Ecole de Mars Style,
Gladius Style,
or "Artillery-Style"

The following sword is yet another one that I cannot positively identify. It appears to be a costume, fraternal or society sword - in the French Ecole de Mars Revolutionary Military Academy, c.1794/5 style - but this example most likely dates from the period of about 1900 to 1950 (possibly later).

The hilt crossguard, ferrule, and pommel are all integrated and of cast brass.The style is very similar to the neo-classical Roman Gladius Short-Sword. The grip has 12 rows of "fish-scales" or "feathers." The cross-guard is devoid of proper quillon finials, and crossguard ends in 90 degree angles.

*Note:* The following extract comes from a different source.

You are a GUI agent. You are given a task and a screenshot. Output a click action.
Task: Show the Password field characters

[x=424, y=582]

Hilt is attached to the blade by method of peening and deforming the blade tang.

The blade is 17-3/4" long; blade cross-section is flat rectangular ~ 1/8" in thickness, ~1-3/8 in height. The blade is un-fullered; doubled-edged but edges are flat, not sharpened. The sword is obviously intended for a non-combatant - blade-point is blunted - and would not be useful as a cutting or thrusting weapon. Blade is unmarked, so maker is not immediately apparent.

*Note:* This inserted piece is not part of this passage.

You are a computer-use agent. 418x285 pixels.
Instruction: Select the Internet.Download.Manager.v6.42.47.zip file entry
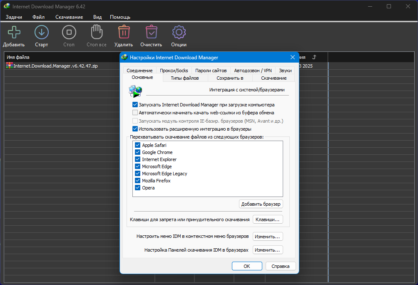(55, 66)
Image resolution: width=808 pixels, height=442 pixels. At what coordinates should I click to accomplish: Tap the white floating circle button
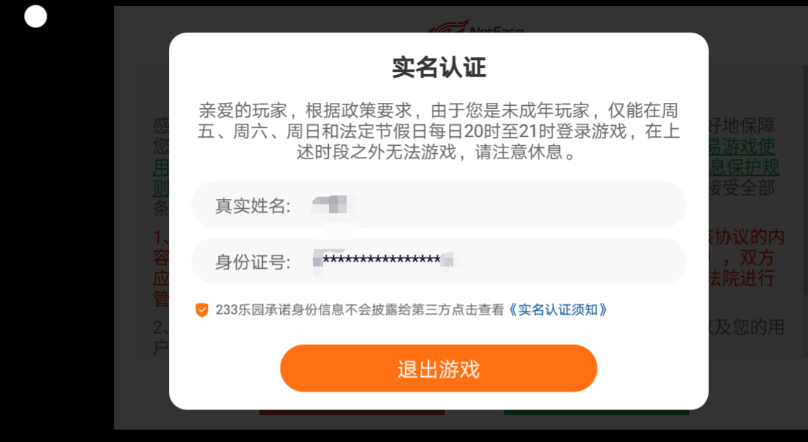coord(36,16)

The scabbard is 19-1/8" long, including drag. It is sheet-steel, brass-plated, with red-velvet vertical center-cloth (color indicates rank); the drag is of brass and is retained by two side-screws, near the top; throat is unremarkable with the exception of the two hanger ringlets.

Further thoughts -
I am sure this is for ceremonial or costume use only and I was told this sword came from an Independent Order of Odd Fellows (IOOF) lodge (not a Masonic order).
A comparable sword is listed in the Ames Sword Company catalog of the late 1800's as item number 339 under I.O.O.F. [Independent Order of Odd Fellows] - Short Swords, "Roman Sword, square edged, Velvet Scabbard."

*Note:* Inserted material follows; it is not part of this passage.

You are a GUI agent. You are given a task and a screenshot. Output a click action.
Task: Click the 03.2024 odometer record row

This design is very similar to a type apparently used by pupils of the French Revolutionary Military Academy Ecole de Mars, apparently in the year 1794 - perhaps 1795 - only. I have no aspirations that this might be that exact style sword, although this design was clearly created from that original pattern. The original is discussed in at least two works: European & American Arms by Claude Blair, pages 102 (text) and 103 (illustration); it is described as a "sword a l'antique of a pupil of the Ecole de Mars, the Revolutionary military academy that existed during the year 1794 only. Hilt entirely of brass. Straight, double-edged, leaf-shaped blade 530mm long. Wooden sheath covered with cloth - the colour varying according to the rank, etc., of the owner - and mounted in brass. This sword was designed, in imitation of an ancient Roman gladius, by the artist Jacques Louis David (1748-1825)"; and Swords and Hilt Weapons by Michael Coe, et al, on page 90 (illustration on same page) it discusses a "sword of a member of the Ecole de Mars [War College], French, c.1795, designed by the painter David. The hilt is of brass, with a steel guard, and the scabbard is brass mounted."
I am sure there are other references for the original sword, but I am not aware of them at this time.
The initially obvious differences - between the original sword and the one illustrated on this page - is the absence of a fragile curved "knuckle-guard" (attached at the crossguard in a 90 degree, rear-ward facing, disconnected at the pommel), two langets extending downward over the blade ricasso, and two fragile pincer-like quillons - perhaps intended as counter-guards - extending over the blade edges at the ricasso. These extra devices appear on the originals, not on this example.